Stored data entries
○ ○ ○ ○ ○

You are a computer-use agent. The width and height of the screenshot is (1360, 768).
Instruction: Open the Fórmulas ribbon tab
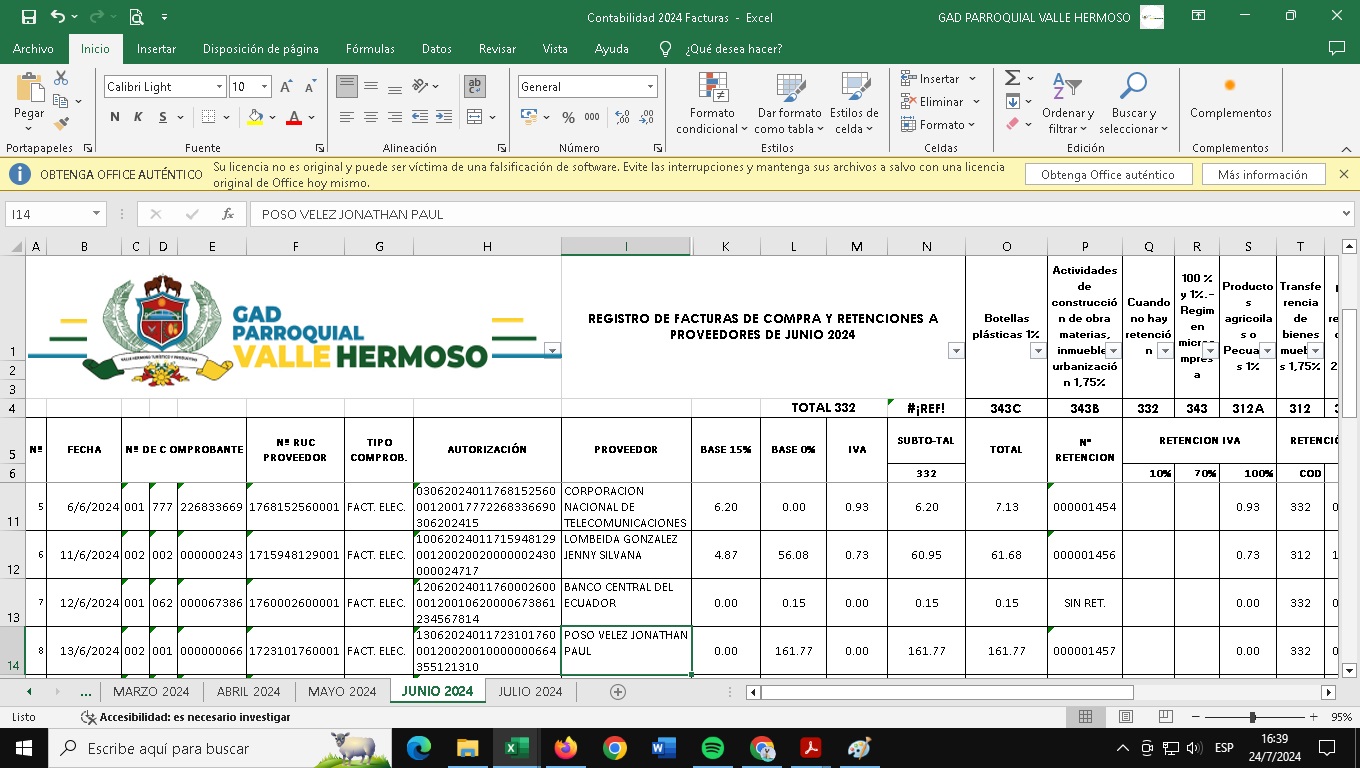tap(370, 48)
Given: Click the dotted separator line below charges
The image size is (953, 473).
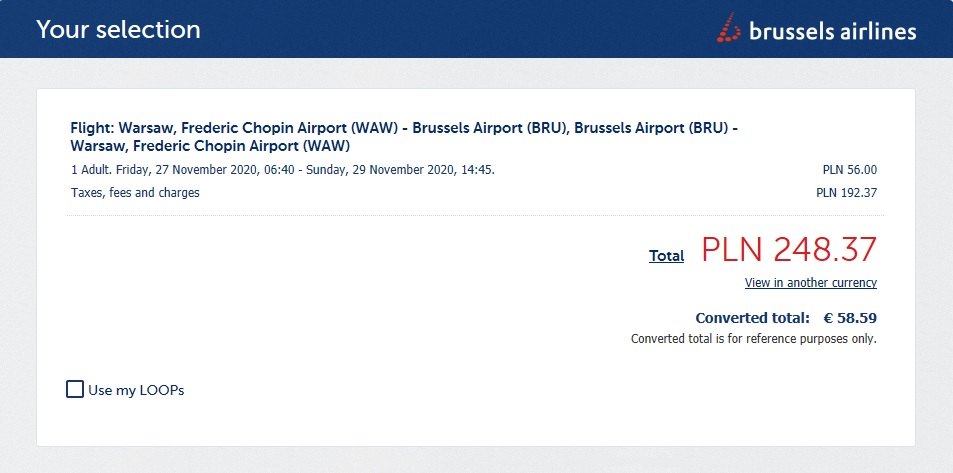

○ ○ ○ ○ ○

Every entry above needs to be retyped exactly; drop the pictures.

You are a computer-use agent. The width and height of the screenshot is (1360, 768).
Instruction: Open the Fórmulas ribbon tab
tap(370, 48)
Given: Click the dotted separator line below charges
The image size is (953, 473).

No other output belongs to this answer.